Publié le par Michel Boissard

Les Lacamp de Monoblet

 

 

Monoblet est, pour parler comme Pagnol, le berceau de la race, l’asile héréditaire des Lacamp. 37 kms à l’est du Vigan, 539 habitants aujourd’hui, ce village du canton de Lasalle a été brûlé deux fois en deux ans, lorsque Louis XIV ordonne le « razement » des Cévennes protestantes. C’est ici que Max Olivier-Lacamp (1914-1983), rédacteur à l’agence Havas (1937), co-fondateur de l’AFP à la Libération, grand reporter au Figaro (1954), a donné un écho camisard à ses pérégrinations de correspondant de guerre en Asie, de témoin des révolutions d’Amérique latine, de voyageur cosmopolite du Moyen-orient à la Chine, et à l’Afrique australe. Son roman « Les feux de la colère » (Renaudot 1969) répond pour l’Histoire à l’éveil des peuples opprimés, établissant une filiation entre les rebelles huguenots et les compagnons du « Che » Guevara … Née en 1954, sa fille Ysabelle, a doublement hérité de cette vision universaliste du monde.
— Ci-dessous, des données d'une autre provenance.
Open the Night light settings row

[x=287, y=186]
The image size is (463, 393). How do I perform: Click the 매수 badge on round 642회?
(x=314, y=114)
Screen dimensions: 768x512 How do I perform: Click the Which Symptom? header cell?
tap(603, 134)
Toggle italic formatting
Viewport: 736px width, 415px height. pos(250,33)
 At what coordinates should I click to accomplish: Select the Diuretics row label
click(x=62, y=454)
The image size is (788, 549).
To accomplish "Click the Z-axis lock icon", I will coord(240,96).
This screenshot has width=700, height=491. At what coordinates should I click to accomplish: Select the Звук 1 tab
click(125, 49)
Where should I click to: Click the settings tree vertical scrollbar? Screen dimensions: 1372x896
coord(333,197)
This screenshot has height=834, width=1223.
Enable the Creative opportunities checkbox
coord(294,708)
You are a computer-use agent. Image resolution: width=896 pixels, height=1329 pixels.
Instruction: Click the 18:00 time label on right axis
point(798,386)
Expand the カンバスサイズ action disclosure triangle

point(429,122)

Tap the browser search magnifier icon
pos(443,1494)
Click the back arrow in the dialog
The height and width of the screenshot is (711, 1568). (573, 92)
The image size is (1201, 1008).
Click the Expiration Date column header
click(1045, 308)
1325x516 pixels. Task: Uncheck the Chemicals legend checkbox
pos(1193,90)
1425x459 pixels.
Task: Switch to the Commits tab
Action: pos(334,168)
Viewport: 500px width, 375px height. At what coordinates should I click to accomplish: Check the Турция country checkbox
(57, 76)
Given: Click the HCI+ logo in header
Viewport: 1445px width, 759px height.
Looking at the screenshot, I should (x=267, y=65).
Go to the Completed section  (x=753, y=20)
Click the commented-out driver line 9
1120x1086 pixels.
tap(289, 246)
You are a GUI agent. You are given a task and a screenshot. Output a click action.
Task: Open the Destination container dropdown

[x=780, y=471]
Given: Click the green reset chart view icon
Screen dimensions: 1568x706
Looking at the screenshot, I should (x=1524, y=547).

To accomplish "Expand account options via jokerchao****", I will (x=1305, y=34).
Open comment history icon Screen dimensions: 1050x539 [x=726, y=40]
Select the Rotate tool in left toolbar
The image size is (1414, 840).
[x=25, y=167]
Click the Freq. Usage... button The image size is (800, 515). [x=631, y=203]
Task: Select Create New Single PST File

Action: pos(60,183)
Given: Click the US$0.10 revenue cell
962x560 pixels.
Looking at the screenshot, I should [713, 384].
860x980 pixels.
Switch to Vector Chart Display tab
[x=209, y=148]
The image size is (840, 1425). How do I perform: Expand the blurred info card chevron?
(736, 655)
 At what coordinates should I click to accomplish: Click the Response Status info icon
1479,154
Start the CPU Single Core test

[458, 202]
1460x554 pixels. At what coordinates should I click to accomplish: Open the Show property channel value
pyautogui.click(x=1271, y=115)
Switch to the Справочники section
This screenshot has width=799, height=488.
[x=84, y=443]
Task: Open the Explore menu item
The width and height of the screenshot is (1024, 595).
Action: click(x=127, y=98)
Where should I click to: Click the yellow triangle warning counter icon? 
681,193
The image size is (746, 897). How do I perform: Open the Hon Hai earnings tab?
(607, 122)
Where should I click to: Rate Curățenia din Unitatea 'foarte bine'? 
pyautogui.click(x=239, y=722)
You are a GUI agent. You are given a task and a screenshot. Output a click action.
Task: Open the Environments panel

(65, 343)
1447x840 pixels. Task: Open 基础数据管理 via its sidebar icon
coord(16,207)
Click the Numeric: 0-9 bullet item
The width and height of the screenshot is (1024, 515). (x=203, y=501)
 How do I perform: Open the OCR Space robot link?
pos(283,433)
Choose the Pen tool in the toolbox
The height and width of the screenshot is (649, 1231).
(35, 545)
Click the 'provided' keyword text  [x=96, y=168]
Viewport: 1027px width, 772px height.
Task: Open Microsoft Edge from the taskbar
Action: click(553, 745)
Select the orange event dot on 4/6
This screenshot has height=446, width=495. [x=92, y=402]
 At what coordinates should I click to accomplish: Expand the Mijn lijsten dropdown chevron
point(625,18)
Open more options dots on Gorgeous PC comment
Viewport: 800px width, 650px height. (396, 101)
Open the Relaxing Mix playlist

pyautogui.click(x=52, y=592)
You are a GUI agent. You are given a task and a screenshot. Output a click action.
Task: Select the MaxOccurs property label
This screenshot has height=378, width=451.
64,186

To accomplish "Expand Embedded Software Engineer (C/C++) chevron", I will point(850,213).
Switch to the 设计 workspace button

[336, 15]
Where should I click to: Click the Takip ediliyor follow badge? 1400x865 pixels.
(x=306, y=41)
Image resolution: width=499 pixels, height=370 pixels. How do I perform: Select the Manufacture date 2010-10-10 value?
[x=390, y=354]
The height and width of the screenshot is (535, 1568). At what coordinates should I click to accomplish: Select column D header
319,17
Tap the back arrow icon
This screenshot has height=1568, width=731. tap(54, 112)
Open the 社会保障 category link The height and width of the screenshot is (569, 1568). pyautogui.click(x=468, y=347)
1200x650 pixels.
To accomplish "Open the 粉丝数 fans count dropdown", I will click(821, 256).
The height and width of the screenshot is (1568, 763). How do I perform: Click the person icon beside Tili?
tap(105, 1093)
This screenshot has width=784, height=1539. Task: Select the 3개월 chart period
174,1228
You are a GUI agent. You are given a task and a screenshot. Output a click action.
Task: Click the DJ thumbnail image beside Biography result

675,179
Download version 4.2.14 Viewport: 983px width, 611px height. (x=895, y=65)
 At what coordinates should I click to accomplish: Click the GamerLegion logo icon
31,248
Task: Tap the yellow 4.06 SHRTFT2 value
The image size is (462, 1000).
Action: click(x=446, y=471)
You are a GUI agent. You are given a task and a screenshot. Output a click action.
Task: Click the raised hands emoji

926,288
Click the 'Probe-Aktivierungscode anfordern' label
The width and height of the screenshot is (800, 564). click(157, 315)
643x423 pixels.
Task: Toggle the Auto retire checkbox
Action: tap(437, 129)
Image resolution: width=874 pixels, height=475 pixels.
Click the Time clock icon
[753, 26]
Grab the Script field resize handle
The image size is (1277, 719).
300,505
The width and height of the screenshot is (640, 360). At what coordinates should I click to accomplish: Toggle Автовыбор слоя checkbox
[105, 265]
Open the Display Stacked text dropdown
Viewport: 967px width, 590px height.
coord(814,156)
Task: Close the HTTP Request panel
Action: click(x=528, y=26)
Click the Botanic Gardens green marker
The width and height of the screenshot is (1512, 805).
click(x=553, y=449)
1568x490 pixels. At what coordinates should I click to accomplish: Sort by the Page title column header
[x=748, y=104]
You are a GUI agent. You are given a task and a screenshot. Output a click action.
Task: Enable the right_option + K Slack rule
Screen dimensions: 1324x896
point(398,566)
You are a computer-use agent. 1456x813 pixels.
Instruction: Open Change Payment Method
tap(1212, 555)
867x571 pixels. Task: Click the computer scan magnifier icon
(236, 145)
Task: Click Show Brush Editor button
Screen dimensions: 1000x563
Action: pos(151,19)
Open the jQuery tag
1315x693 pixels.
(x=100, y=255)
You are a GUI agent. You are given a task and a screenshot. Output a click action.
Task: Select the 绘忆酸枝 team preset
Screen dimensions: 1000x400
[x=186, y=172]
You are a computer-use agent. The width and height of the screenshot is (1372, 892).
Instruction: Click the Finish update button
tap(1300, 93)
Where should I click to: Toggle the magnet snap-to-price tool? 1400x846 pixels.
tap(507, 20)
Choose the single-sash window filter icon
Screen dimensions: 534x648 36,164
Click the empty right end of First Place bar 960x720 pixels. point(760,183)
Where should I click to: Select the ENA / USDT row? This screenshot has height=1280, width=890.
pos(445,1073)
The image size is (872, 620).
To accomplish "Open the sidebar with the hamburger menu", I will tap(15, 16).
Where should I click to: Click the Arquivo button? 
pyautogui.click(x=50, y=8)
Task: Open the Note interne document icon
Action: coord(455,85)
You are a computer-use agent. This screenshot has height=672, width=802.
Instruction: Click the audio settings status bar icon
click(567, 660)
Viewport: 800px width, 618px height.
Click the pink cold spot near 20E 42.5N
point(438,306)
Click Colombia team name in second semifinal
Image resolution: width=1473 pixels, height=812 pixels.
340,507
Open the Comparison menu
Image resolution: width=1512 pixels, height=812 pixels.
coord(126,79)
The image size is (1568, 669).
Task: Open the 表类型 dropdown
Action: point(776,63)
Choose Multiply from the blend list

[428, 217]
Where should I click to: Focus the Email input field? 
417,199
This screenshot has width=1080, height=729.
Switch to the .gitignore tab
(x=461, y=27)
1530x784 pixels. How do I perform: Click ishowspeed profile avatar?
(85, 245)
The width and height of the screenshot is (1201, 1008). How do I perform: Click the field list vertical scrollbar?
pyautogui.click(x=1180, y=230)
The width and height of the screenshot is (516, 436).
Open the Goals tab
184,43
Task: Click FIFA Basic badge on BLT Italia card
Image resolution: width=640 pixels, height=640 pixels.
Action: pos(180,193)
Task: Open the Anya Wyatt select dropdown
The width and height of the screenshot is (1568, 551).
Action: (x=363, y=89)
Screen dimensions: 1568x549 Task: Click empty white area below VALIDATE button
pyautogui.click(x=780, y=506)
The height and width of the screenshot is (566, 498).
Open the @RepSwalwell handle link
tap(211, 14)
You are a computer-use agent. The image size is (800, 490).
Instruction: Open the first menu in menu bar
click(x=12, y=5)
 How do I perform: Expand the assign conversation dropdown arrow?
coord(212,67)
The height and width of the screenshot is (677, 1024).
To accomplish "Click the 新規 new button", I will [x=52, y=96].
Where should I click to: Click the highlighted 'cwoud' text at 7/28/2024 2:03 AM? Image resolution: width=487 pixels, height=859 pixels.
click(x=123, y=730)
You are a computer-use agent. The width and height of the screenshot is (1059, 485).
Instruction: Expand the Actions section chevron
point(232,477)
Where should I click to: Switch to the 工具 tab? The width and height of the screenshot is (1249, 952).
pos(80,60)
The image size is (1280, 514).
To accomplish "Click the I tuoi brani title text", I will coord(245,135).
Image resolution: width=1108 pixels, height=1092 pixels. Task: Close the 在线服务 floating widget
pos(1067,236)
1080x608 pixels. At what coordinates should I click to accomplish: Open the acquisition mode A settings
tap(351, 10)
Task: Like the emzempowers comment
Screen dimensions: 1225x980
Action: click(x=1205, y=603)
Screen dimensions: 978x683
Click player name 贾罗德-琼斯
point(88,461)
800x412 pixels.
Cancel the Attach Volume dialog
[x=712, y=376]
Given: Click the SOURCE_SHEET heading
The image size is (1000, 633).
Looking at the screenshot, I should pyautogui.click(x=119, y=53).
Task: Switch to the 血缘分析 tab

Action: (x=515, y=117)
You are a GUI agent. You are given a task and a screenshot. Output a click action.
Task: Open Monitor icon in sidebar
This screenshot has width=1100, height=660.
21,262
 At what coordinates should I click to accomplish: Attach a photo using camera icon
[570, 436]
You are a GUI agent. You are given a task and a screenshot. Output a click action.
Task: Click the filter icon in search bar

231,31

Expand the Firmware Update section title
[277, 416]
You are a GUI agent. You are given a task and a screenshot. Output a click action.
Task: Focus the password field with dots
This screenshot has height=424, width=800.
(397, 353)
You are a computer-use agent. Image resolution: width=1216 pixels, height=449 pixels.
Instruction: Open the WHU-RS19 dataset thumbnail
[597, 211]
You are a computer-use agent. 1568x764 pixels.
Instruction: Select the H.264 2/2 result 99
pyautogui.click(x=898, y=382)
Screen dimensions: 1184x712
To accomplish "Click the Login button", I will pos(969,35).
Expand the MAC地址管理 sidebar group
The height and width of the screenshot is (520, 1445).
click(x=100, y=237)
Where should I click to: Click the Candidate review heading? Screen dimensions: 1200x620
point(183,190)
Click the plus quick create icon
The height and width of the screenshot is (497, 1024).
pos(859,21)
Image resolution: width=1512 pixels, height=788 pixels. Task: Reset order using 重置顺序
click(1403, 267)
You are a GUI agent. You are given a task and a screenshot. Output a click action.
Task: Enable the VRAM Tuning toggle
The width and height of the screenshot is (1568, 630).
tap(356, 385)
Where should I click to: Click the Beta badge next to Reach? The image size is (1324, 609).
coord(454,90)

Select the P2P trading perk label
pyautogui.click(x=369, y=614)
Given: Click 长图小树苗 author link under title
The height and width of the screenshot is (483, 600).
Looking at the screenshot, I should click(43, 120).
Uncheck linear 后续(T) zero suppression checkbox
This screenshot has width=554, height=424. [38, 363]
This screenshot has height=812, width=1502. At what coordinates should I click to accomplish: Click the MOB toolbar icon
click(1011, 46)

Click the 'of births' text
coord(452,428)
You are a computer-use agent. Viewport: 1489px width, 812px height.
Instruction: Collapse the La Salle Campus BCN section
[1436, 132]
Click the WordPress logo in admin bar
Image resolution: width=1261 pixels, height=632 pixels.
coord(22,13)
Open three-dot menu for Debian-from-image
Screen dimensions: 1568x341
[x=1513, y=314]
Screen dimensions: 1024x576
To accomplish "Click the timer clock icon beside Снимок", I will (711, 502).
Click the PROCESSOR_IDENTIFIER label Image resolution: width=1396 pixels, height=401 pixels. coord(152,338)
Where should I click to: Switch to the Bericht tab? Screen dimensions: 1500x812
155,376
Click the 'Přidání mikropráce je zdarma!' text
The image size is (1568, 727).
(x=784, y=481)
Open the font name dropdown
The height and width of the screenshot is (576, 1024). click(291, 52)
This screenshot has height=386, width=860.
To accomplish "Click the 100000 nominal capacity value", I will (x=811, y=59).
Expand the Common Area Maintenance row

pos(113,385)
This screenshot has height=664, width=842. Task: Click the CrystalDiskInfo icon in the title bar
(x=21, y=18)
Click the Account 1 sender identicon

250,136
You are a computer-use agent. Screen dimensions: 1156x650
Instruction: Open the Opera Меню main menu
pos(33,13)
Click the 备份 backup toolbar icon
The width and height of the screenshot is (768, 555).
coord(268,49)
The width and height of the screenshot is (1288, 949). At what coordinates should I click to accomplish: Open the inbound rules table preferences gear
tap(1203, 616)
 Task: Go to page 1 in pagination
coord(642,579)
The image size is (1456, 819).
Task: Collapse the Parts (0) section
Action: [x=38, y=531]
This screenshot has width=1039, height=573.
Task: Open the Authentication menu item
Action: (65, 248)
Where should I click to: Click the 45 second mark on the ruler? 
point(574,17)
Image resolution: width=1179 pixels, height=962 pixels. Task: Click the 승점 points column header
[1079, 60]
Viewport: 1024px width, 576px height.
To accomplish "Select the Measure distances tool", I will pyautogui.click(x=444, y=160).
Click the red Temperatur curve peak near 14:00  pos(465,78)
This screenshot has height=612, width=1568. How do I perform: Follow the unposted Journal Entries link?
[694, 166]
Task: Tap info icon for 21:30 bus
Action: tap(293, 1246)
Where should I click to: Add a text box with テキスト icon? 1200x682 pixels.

Issue du mariage de Max avec une Coréenne, la romancière – du « Baiser du dragon » (1987) à « La jalousie des fleurs » - ne cesse d’explorer le croisement, le métissage des cultures. « L’homme sans fusil » (2002) et « Cévennes couleurs du monde » (2003), lui ont permis de renouer avec l’héritage paternel d’une terre cévenole qui conjugue à tous les temps le verbe résister.